O
o_mlly
Guest
I see nothing in the articles which support the narrative you have posted which is simply more evolutionary speculation. Staying within the data produced by the (repeatable) experiment evidences that no mutations were produced to enable penicillin-resistance in the population. No mutation means no evolution.Please read these references on the Lederberg Experiment and what it proves (especially the second one, which was written by Lederberg himself.)
I can see how you might think the idea of “mutations were always there” might support the idea that all genetic information for primates was present in the first bacteria. But it doesn’t actually support that strong a claim. All it does is support the claim that random mutations (Lederberg uses the word random) were there before exposure to an environment in which they proved beneficial. To borrow a word from the evolution denying lexicon, these are “micro-mutations”. They are small enough to have occurred randomly. But that does not mean that “macro-mutations” for primates were present in bacteria. To get from bacteria to primates takes many many mutations. The only reasonable way those mutations could be properly cascaded is for some sort of selection process that approves or rejects micro-mutations as they occur. Those were the mutations studied by Lederberg.
If you believe either article support your narrative, please cite and quote the relevant text. What I do read in both articles is a re-statement of the evidence supporting the notion that the gene pool already contained within the population of bacteria elements capable of resisting penicillin. (It is logically incorrect to label the penicillin-resistant bacteria as “mutants” since these same bacteria were present in the initial plates. No change, therefore, no mutations.)
“Replicas to agar containing bacteriophage or streptomycin showed that mutants of Escherichia coli resistant to these agents existed in clones on the initial plates of indifferent agar medium.”

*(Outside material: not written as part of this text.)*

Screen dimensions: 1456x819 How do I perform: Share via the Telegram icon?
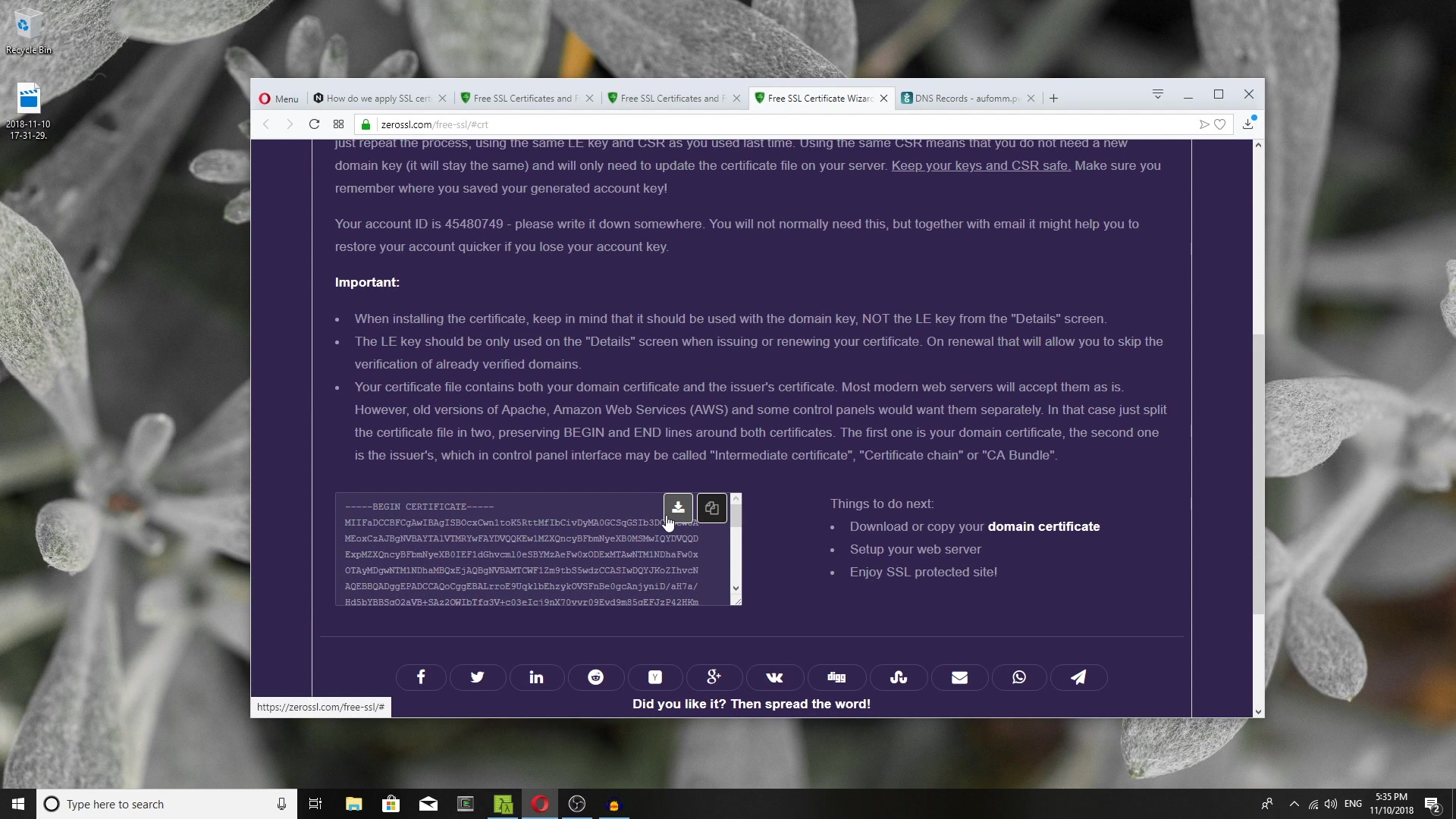click(1078, 677)

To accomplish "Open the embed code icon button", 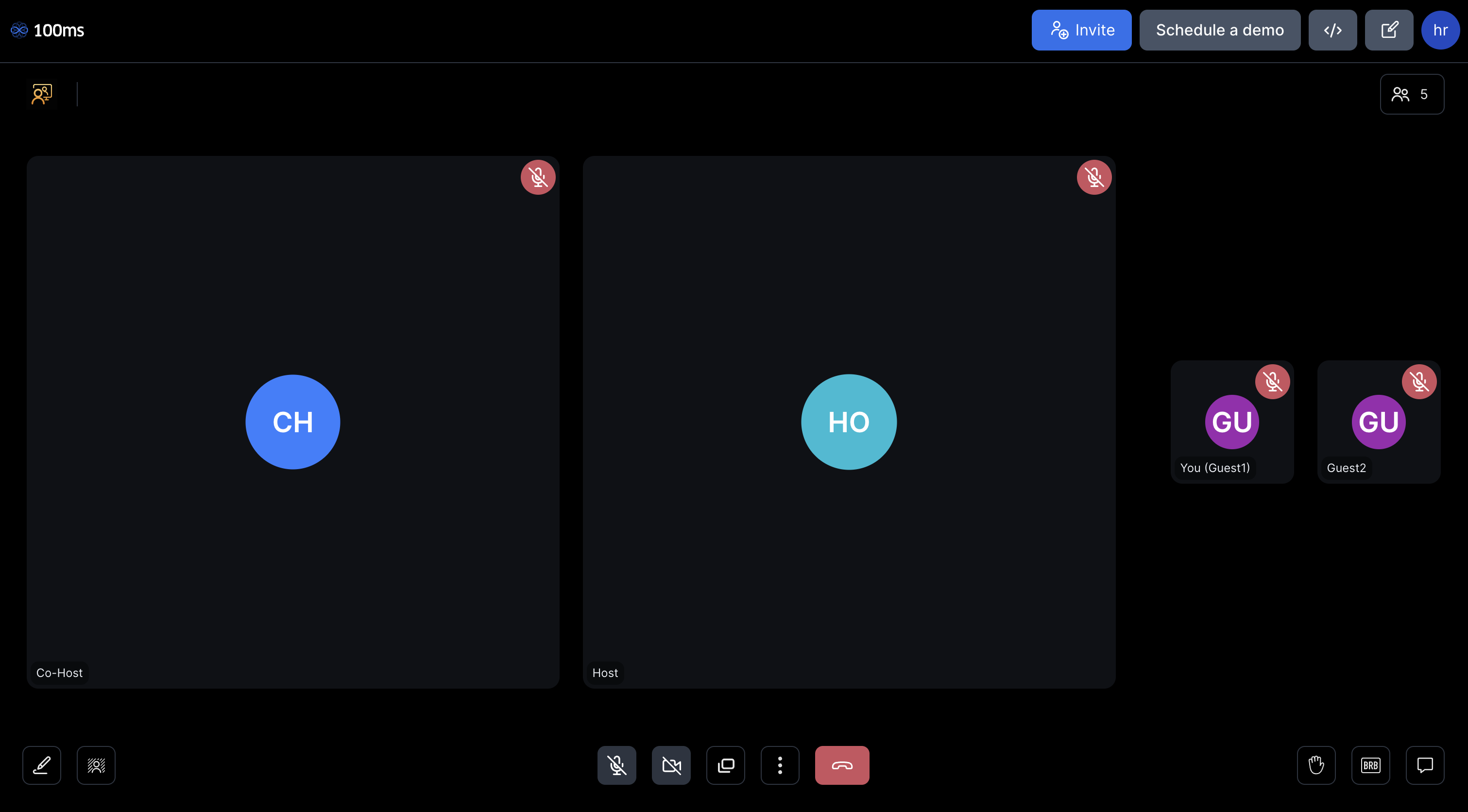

“Thus, by using their replica-plating technique, the Lederbergs demonstrated the existence of streptomycin-resistant mutants in a population of bacteria prior to their exposure to the antibiotic. Their results, along with those of many other experiments, have shown that environmental stress does not direct or cause genetic changes; it simply selects rare preexisting mutations that result in phenotypes better adapted to the new environment.”